The specific tasks being performed are related to a GWAS. The GWAS itself is performed outside of the notebook, this is the preparation. Essentially, the tasks are:

  • Loading in VCF data and creating a hail matrix (mt)
  • mt.count()
  • Merging the hail table with a pandas dataframe containing phenotypic data
  • Filtering for common variants (MAF > 0.01) via variant_qc()
  • hl.ld_prune(), which tends to take the longest
  • Perform a normalized PCA
  • Calculate a GRM

I am already in touch with several Terra engineers but I was recommended to take this question to the Hail community, as I have heard the setup of Terra is not entirely unlike common setups for Hail.

Hey @aofarrel !

Sorry you’re having performance headaches and high cost! I’m sure we can address this. Can you point us at the notebook? It’s easier for me to make suggestions on code.

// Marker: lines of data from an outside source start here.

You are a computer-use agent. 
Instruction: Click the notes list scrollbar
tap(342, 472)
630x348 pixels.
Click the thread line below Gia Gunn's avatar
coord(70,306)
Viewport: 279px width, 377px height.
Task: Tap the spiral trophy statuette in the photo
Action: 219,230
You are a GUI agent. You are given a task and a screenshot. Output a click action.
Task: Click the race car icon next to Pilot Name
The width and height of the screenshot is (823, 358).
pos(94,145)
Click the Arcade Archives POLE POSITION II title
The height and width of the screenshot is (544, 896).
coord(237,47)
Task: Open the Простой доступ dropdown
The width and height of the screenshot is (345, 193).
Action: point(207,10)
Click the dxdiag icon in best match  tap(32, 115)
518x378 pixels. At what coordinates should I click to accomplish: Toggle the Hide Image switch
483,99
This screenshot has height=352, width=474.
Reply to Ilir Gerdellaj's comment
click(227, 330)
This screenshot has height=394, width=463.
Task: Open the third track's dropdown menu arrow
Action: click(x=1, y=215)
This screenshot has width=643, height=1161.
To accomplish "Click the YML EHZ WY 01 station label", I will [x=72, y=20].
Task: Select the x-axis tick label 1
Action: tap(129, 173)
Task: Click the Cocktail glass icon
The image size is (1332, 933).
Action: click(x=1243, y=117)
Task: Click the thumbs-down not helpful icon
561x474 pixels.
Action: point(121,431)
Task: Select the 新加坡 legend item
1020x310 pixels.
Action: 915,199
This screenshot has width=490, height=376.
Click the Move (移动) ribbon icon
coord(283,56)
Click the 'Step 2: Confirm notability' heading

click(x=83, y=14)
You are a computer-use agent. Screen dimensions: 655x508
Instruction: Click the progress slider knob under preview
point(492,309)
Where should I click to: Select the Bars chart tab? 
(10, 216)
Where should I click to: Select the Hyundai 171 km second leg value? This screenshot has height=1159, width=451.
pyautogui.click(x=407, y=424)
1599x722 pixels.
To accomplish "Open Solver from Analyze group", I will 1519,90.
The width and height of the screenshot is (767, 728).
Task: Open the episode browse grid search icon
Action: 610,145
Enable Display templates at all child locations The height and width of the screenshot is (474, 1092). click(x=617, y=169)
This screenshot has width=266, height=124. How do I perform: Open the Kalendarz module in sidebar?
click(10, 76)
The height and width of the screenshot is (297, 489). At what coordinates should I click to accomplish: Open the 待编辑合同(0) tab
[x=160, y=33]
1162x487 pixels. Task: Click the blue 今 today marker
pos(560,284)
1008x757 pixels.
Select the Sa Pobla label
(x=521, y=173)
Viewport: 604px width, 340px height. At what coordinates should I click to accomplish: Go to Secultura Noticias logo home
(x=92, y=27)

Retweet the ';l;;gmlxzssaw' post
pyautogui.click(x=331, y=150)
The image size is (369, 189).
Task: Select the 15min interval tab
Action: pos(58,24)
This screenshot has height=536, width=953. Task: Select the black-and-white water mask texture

Generally speaking, you don’t want to avoid preemptibles. You actually want as many preemptibles as possible for as long as possible! Hail power users often start a cluster, submit a Hail pipeline that does all the preemptible-safe computation and writes out the result, then re-configure the cluster for a subsequent pipeline that is not preemptible-safe. I wrote up some general notes here, but I’m happy to make specific comments on the notebook in question.

Looking quickly at the tasks, I’d structure this as:

  1. Import VCF write to MT. We’ll never touch the VCF again.
  2. Load MT, annotate with phenotypic data, calculate statistics, and write out just the rows of this table (much less data!). For example,
mt = mt.filter_rows(passes_qc = (mt.variant_qc.AF[0] > 0.2) & (mt.call_rate > 0.9) & ...)
rows = mt.rows()
rows =  # keep just the locus and alleles (the key fields)
rows.write('gs://.../qc_passing_variants')  # the write triggers all the QC calculations
  1. Now, for each of ld_prune, PCA, and GRM, I’d tune the cluster size, number of partitions, and preemptible to non-preemptible ratio to be successful for that operation. For each operation, I would freshly load and filter the matrix table. Once I have a set of ld_pruned variants, I’d write that out as another row table, to be used for filtering.

I’m pretty sure GRM is preemptible-safe if you set the hail temporary directory to a GCS directory (e.g. hl.init(tmp_dir='gs://my-temporary-bucket/')).

ld_prune is a notoriously difficult operation. I’ll ask someone with more background to comment here about that operation.

Yeah, babysitting pipelines is a pain. I’d ask gnomAD team how they deal with this. I’m sure they have good tactics. I personally run expensive jobs in a script where the cluster shutdown runs immediately after the submit finished—successful or not. Is there a way to replicate this behavior in Terra?

gcloud dataproc create ...
gcloud dataproc submit ...
gcloud dataproc stop ... 
1 Like

Thanks for your quick response. The notebook in question can be found here in herzog format. Herzog just allows us to represent the notebook in .py format instead of .ipynb – everything, including the markdown parts of the notebook, are in there. Anything outside of a with herzog.Cell block is not in the final rendered notebook. If you have access to Terra, you can see in in iPython format here in this template workspace. (The notebook says it is restricted access, but what I’m linking you is an empty template without data.)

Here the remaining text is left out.